Note that we are assuming we have two GPUs in the machine; therefore, we should redirect traffic to two worker nodes.

Preparing the Model File

Now, execute the following Docker command to pre-download the model file:

docker run --entrypoint /opt/tabby/bin/tabby-cpu \
-v $HOME/.tabby:/data tabbyml/tabby \
download --model StarCoder-1B

Since we are only downloading the model file, we override the entrypoint to tabby-cpu to avoid the need for a GPU

Creating the Docker Compose File

Next, create a docker-compose.yml file to orchestrate the Tabby and Caddy services.
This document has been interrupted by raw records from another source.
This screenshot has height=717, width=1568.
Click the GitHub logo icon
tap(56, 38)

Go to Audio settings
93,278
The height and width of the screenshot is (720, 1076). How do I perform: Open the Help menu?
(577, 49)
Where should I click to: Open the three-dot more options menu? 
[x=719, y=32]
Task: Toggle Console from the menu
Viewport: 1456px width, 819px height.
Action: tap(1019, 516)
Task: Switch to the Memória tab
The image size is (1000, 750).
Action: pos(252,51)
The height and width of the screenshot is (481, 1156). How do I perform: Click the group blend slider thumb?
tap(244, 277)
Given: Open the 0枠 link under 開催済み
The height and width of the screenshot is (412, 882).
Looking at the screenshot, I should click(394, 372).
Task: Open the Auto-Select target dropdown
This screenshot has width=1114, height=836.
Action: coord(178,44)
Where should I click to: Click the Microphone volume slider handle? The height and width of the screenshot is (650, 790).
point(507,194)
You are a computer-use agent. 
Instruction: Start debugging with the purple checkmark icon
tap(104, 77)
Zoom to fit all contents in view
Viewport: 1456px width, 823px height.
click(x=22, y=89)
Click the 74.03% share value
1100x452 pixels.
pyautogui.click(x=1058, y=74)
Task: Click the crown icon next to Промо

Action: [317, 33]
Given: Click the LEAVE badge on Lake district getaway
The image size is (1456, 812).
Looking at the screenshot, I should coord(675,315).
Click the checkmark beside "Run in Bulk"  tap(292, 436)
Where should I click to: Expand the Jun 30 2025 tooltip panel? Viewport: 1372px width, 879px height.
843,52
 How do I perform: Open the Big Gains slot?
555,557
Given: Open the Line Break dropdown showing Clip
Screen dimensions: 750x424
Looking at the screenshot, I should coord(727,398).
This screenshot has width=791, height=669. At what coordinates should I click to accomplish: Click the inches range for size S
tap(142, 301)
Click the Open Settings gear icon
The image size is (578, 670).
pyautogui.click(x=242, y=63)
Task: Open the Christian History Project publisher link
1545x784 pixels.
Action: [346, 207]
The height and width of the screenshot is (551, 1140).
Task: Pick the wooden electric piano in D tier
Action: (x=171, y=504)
Here is the configuration for both services:

docker-compose.yml
version: '3.5'

services:
worker-0:
restart: always
image: tabbyml/tabby
command: serve --model TabbyML/StarCoder-1B --device cuda
volumes:
- "$HOME/.tabby:/data"
deploy:
resources:
reservations:
devices:
- driver: nvidia
device_ids: ["0"]
capabilities: [gpu]

worker-1:
restart: always
image: tabbyml/tabby
command: serve --model TabbyML/StarCoder-1B --device cuda
volumes:
- "$HOME/.tabby:/data"
deploy:
resources:
reservations:
devices:
- driver: nvidia
device_ids: ["1"]
capabilities: [gpu]

web:
image: caddy
volumes:
- "./Caddyfile:/etc/caddy/Caddyfile:ro"
ports:
- "8080:8080"

Note that we have two worker nodes, and we are using the same model for both of them, with each assigned to a different GPU (0 and 1, respectively). If you have more GPUs, you can add more worker nodes and assign them to the available GPUs (remember to update the Caddyfile accordingly!).

Starting the Services

With the docker-compose.yml and Caddyfile configured, start the services using Docker Compose:

docker-compose up -d

Verifying the Setup

To ensure that Tabby is running correctly behind Caddy, execute a curl command against the health endpoint:

curl -L 'http://localhost:8080/v1/completions' \
-H 'Content-Type: application/json' \
-H 'Accept: application/json' \
-d '{
"language": "python",
"segments": {
"prefix": "def fib(n):\n ",
"suffix": "\n return fib(n - 1) + fib(n - 2)"
}
}'

The response should indicate that Tabby is healthy and ready to assist you with your coding tasks.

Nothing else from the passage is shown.